The problem: Please report every line from the material that contains the word "sidebar".

Stored data:
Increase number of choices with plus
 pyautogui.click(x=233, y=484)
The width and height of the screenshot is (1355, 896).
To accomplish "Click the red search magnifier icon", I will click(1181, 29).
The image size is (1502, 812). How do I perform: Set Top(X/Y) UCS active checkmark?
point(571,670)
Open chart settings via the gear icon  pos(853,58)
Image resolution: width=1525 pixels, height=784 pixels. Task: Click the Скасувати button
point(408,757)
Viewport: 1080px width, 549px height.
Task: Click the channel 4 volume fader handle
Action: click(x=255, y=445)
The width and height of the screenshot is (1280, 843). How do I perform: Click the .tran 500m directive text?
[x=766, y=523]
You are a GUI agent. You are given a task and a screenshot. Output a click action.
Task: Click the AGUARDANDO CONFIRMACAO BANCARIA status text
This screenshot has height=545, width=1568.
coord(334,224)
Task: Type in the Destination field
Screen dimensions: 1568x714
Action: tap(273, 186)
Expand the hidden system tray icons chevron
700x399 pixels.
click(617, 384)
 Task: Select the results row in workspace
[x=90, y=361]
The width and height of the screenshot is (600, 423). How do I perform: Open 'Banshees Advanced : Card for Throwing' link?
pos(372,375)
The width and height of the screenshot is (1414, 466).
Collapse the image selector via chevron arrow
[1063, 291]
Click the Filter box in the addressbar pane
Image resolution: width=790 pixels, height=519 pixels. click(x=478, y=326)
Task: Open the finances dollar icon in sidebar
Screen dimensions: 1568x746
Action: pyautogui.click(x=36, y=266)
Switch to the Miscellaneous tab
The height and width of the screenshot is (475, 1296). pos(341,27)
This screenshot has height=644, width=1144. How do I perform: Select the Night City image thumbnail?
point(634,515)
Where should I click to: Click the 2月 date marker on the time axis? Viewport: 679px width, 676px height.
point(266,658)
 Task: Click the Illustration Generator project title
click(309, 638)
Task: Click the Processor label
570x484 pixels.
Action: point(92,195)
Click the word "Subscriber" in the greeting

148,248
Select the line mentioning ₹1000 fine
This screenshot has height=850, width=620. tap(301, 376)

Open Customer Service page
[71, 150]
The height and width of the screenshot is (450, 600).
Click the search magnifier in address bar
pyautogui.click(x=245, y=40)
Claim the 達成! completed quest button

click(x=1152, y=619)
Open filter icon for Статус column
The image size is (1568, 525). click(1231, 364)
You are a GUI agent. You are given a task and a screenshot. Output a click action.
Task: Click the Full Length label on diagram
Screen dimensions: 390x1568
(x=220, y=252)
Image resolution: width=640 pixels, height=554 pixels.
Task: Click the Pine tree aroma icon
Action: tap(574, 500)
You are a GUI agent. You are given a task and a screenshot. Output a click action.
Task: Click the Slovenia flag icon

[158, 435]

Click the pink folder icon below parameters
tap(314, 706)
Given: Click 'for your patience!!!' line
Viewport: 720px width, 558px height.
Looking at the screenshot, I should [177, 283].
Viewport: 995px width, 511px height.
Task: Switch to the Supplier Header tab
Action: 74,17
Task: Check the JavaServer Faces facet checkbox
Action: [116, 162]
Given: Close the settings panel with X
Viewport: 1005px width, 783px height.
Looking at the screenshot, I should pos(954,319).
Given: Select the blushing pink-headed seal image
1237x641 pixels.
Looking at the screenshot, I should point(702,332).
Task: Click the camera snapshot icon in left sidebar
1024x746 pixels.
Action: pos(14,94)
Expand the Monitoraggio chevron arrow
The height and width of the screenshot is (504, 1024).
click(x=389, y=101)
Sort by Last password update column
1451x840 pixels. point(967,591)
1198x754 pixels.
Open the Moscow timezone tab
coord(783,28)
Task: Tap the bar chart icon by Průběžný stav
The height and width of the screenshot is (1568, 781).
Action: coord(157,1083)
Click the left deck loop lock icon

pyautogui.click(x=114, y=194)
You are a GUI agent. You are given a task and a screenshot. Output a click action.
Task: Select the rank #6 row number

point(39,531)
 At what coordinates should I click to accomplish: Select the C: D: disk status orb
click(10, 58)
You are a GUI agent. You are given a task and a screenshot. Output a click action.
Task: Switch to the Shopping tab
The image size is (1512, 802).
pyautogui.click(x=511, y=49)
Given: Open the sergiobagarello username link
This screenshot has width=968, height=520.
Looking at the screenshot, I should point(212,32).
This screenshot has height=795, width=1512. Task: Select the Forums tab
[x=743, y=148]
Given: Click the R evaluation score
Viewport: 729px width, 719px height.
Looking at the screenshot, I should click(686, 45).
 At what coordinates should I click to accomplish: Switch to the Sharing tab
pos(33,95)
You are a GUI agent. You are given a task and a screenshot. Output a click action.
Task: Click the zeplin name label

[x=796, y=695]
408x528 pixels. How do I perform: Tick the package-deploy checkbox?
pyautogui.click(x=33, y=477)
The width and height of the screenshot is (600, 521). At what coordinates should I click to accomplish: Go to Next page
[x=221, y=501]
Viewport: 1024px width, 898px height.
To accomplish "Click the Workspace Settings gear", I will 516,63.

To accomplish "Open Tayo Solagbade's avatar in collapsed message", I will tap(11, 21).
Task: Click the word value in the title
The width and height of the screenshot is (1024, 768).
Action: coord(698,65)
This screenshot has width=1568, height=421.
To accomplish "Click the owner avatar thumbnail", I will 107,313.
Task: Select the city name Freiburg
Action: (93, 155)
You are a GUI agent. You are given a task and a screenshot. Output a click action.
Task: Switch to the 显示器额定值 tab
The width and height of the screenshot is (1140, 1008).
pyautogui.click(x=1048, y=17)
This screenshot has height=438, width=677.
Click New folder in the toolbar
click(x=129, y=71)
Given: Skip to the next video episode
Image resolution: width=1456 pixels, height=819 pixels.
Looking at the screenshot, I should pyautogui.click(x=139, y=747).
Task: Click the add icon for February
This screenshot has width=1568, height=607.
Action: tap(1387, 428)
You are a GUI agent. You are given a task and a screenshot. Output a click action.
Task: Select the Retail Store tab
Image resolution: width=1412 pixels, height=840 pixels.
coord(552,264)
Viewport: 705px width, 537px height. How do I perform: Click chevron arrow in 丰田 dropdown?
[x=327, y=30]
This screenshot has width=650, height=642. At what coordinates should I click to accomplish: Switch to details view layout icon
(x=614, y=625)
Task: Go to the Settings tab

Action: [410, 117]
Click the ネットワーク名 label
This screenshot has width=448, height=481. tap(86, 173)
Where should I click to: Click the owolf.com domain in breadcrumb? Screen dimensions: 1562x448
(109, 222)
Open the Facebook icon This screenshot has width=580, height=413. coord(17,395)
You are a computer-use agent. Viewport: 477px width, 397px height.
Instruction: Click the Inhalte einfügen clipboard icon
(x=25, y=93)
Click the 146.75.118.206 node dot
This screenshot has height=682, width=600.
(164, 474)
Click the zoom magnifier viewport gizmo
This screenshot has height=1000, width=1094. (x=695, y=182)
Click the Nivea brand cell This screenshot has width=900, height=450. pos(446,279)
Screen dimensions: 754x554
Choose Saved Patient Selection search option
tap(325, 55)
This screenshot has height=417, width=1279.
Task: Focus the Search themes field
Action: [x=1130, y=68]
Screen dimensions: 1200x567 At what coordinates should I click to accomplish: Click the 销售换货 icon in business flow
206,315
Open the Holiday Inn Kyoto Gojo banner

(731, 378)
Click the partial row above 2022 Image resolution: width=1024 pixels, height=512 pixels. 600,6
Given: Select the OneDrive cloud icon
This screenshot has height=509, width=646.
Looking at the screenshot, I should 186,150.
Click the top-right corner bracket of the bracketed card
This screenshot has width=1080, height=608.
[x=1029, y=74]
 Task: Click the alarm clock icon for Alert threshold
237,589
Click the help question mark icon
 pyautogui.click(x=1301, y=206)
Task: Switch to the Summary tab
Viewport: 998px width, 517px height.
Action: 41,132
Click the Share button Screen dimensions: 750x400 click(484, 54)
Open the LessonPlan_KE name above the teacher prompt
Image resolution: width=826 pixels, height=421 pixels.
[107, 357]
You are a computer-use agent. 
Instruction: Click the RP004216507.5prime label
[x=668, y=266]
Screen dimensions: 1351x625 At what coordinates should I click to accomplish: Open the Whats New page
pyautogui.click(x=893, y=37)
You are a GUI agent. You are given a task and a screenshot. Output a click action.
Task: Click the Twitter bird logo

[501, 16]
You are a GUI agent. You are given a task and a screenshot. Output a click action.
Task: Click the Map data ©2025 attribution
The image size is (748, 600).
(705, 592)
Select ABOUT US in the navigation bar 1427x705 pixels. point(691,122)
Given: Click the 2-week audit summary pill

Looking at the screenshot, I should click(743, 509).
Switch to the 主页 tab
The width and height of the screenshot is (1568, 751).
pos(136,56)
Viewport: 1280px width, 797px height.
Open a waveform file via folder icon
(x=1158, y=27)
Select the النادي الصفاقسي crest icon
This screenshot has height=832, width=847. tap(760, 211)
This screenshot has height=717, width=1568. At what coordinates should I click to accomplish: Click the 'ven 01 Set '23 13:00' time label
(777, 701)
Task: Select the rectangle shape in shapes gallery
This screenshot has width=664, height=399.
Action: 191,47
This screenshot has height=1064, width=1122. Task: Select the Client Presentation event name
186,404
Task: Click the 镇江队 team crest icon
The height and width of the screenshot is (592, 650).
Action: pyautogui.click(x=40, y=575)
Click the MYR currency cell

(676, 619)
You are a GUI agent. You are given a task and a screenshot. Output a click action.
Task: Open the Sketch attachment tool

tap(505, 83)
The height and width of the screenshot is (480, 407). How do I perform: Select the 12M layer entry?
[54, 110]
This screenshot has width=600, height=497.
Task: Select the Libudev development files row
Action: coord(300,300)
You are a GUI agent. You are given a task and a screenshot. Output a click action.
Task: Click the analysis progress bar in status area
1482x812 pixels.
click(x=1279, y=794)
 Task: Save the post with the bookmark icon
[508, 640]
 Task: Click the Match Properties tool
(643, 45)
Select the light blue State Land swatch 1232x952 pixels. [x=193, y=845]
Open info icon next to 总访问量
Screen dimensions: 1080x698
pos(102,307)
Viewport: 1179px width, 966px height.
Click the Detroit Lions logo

Exercise response:
Task: Open the finances dollar icon in sidebar
Task: Click the camera snapshot icon in left sidebar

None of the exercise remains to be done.